Agent-based Graph Neural Networks
This work addresses graph classification challenges for machine learning researchers, offering a novel approach with theoretical guarantees, though it is incremental in advancing GNN architectures.
The authors tackled the problem of graph-level tasks by introducing AgentNet, a graph neural network with computational complexity independent of graph size, which outperformed standard and more expensive GNNs in synthetic and real-world experiments.

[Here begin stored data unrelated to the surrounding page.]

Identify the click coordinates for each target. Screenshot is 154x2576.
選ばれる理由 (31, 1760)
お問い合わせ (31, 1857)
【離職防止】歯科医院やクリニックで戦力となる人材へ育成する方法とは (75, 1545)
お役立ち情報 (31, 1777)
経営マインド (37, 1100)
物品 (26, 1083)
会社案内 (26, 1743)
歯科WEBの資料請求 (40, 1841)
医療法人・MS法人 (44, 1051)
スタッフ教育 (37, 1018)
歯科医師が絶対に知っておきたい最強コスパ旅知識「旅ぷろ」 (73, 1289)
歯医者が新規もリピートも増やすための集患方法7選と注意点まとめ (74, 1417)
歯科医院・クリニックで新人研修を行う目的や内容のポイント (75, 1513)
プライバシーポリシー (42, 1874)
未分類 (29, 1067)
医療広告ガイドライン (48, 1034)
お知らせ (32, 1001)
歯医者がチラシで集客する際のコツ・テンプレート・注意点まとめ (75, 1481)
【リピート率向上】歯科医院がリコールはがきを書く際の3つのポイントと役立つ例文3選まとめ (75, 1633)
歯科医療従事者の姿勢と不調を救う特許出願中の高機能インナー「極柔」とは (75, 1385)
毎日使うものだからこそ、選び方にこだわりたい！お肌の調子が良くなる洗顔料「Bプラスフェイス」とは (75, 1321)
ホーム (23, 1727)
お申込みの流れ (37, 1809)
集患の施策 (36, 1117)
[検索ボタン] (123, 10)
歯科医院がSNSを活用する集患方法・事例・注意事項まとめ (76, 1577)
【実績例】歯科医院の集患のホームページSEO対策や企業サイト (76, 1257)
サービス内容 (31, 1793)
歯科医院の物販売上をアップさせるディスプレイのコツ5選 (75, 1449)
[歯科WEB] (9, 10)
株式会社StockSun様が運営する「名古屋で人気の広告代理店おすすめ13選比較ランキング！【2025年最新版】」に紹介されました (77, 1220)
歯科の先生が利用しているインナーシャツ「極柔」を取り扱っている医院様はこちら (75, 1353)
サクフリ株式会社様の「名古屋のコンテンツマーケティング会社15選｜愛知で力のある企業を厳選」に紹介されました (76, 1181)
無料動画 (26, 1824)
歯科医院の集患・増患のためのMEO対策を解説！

We present a novel graph neural network we call AgentNet, which is designed specifically for graph-level tasks. AgentNet is inspired by sublinear algorithms, featuring a computational complexity that is independent of the graph size. The architecture of AgentNet differs fundamentally from the architectures of traditional graph neural networks. In AgentNet, some trained \textit{neural agents} intelligently walk the graph, and then collectively decide on the output. We provide an extensive theoretical analysis of AgentNet: We show that the agents can learn to systematically explore their neighborhood and that AgentNet can distinguish some structures that are even indistinguishable by 2-WL. Moreover, AgentNet is able to separate any two graphs which are sufficiently different in terms of subgraphs. We confirm these theoretical results with synthetic experiments on hard-to-distinguish graphs and real-world graph classification tasks. In both cases, we compare favorably not only to standard GNNs but also to computationally more expensive GNN extensions.